(...)
Parece que se busca conforto na condição de coisa.
10 Se eu for objeto, isto é, se eu for natureza, meus males
independem de minha vontade. Aliás, o que está em
discussão não é tanto o que os causou, mas como resolvê-los:
13 se eu puder solucioná-los com um remédio ou uma cirurgia,
não preciso responsabilizar-me, a fundo, por eles. Tratarei a
mim mesmo como um objeto.
16 A postura das ciências humanas e da psicanálise é
outra, porém. Muito da experiência humana vem justamente
de nos constituirmos como sujeitos. Esse papel é pesado. Por
19 isso, quando entra ele em crise — quando minha liberdade
de escolher amorosa ou política ou profissionalmente resulta
em sofrimento —, posso aliviar-me procurando uma solução
22 que substitua meu papel de sujeito pelo de objeto.
18. A função sintática exercida por “a mim mesmo”, em “Tratarei a mim mesmo” (l.14-15) corresponde a me e, por essa razão, também seria gramaticalmente correta a seguinte redação: Tratarei-me.
Item ERRADO
O verbo tratar, de acordo com o Dicionário de Regência Verbal de Celso Pedro Luft, não é empregado com a preposição a. Conclui-se que o autor do texto está empregando o verbo na transitividade direta (tratarei), e o objeto direto está preposicionado (a mim mesmo).
O pronome oblíquo me pode substituir tanto o objeto direto quanto o indireto, portanto a substituição de a mim mesmo por me é correta e ambos os elementos (a mim mesmo e me) exercem a mesma função: objeto direto.
O problema da questão, portanto, não está na substituição de a mim mesmo por me, e sim na colocação desse pronome oblíquo que, pelo fato de o verbo estar no futuro do presente do indicativo, obrigatoriamente deve ficar no meio do verbo (mesóclise): tratar-me-ei.

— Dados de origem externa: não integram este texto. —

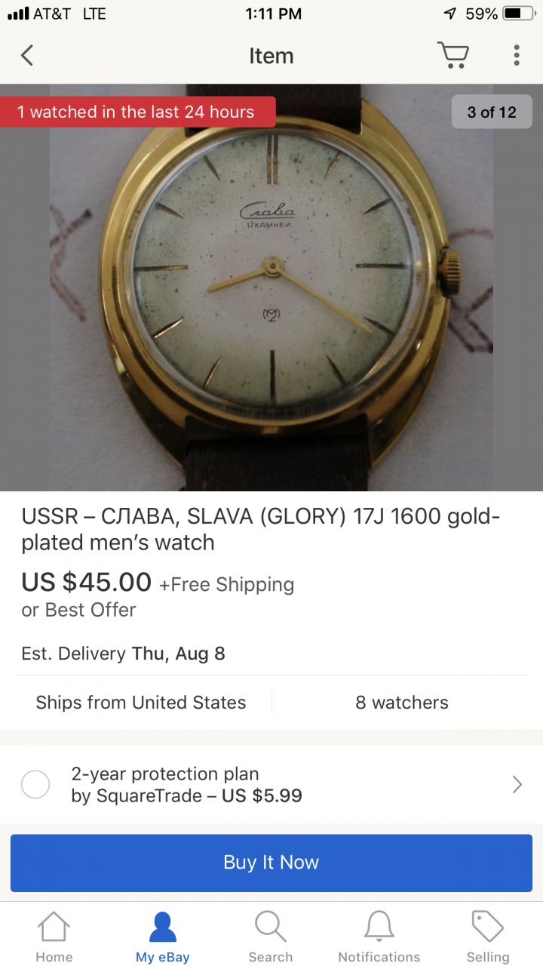The image size is (543, 966).
Task: Tap the 3 of 12 image counter
Action: pos(492,112)
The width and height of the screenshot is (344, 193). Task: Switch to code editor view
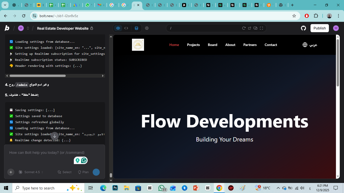click(126, 28)
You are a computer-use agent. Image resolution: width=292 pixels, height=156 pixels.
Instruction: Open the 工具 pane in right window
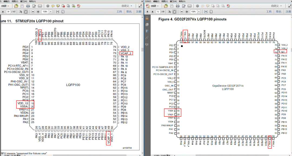(x=269, y=12)
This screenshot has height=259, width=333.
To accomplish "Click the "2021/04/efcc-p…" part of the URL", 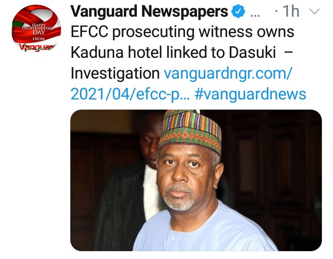I will tap(130, 94).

19. O deslocamento do travessão na linha 21 para logo depois de “profissionalmente” (l.20) preservaria a correção gramatical do texto e a coerência da argumentação, com a vantagem de não acumular dois sinais de pontuação juntos.
Item ERRADO
Lendo-se o trecho sem os elementos que estão entre travessões, tem-se:
Por isso, quando entra ele em crise, posso aliviar-me procurando uma solução que substitua meu papel de sujeito pelo de objeto.
Entende-se que, quando ele (o papel de sujeito) entra em crise, o autor pode aliviar essa tensão buscando uma solução que substitua o papel de sujeito pelo de objeto.
O trecho entre travessões explica em que situações o papel de sujeito entra em crise:
— quando minha liberdade de escolher amorosa ou política ou profissionalmente resulta em sofrimento —
Se o travessão fosse deslocado
Por isso, quando entra ele em crise — quando minha liberdade de escolher amorosa ou política ou profissionalmente — resulta em sofrimento, posso aliviar-me procurando uma solução que substitua meu papel de sujeito pelo de objeto.
o trecho sem os travessões passaria a ser:
Por isso, quando entra ele em crise, resulta em sofrimento, posso aliviar-me procurando uma solução que substitua meu papel de sujeito pelo de objeto.
Percebe-se claramente que o sentido foi alterado, portanto não se pode deslocar o segundo travessão.
O fato de haver dois sinais de pontuação juntos na linha 21 tem seus motivos:
1. o autor optou por colocar a explicação entre travessões, por isso a presença do segundo travessão, que não pode ser eliminado;
2. a vírgula se deve ao fato de que o termo ", quando entra ele em crise," está intercalado (Por isso, quando entra ele em crise, posso aliviar-me procurando uma solução que substitua meu papel de sujeito pelo de objeto). A explicação entre travessões foi empregada entre a palavra crise e a vírgula, portanto esta não pode ser eliminada.